Mr. Harrison received both a BFA and an MFA from Yale University in 1965 — Mr. Harrison earned a master’s degree in educational philosophy from New York University and taught in New York City public schools — and ten years later, The couple moved to San Diego to get a job at the University of California. Harrison also worked as a sculptor, creating light installations. Harrison’s own practice included conceptual his performance work making his strawberry jam.
In addition to his son Joshua, Mr. Harrison has two sons, Stephen and Gabriel. Daughter Joy Harrison. She has nine grandchildren; and six great-grandchildren. Mr. Harrison passed away in 2018.
As Joshua Harrison recalled, his father described working with his mother: we take turns. “
The Harrisons are professors emeritus at the University of California, San Diego and the University of California, Santa Cruz.

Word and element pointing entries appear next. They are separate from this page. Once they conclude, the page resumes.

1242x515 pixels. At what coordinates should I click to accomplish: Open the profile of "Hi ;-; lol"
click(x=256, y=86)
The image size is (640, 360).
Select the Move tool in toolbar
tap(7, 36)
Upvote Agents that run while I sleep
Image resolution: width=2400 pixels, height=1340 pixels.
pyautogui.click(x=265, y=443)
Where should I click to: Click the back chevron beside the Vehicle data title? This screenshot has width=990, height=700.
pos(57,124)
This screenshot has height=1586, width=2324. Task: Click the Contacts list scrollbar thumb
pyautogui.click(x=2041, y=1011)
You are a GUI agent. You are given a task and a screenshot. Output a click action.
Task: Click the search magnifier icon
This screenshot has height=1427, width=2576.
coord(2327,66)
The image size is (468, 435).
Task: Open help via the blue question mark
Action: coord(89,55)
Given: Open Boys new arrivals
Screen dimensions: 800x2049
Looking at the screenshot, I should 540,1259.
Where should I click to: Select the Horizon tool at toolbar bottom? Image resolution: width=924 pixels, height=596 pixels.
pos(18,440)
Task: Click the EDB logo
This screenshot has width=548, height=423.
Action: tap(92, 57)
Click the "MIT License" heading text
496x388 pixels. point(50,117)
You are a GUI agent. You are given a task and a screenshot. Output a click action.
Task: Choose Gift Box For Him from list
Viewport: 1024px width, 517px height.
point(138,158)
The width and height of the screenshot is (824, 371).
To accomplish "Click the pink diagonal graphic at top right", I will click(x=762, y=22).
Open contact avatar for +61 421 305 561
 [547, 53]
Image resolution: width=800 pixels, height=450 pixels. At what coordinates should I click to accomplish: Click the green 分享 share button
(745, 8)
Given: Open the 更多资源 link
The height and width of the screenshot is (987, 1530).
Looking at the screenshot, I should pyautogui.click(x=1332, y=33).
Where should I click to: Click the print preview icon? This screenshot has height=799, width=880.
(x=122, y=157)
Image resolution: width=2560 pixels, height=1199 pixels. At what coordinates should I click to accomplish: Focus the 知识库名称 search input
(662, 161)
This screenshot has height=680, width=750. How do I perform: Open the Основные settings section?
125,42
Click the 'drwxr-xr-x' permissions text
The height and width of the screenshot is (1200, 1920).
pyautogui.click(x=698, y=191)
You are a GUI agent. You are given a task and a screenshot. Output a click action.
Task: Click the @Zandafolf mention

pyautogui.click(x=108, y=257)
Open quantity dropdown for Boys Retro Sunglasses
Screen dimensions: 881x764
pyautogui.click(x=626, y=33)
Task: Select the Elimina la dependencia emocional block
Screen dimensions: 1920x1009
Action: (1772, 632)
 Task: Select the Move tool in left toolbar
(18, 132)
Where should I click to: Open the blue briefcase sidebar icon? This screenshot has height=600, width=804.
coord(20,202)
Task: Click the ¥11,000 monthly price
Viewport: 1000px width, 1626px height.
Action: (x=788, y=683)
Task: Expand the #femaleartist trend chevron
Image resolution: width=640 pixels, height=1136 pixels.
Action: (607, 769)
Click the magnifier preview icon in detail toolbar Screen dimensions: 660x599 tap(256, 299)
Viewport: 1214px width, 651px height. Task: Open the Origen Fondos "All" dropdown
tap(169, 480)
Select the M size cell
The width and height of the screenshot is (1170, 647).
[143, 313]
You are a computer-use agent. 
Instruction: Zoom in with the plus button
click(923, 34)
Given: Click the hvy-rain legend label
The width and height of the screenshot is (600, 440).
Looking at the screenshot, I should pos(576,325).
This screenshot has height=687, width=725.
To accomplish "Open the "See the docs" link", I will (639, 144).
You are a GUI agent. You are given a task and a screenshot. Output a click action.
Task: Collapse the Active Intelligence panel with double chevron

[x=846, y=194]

Force Majeure Research Centeris an organization that brings together scientists and artists to work on projects to tackle climate change.
When Glueck of The Times summarized their work in 1980 as having a cosmic scope, she referred to work that addressed glacial melting, acid rain and other issues. She asked Mr. Harrison why these attempts should be considered art.
“Why don’t you call it social science when you read Dostoevsky?” he replied. “He took deals with the world and replaced them with images and stories.
Harrison also told Glueck: The idea that technology will solve our problems is an illusion. We must drastically change our consciousness and behavioral patterns.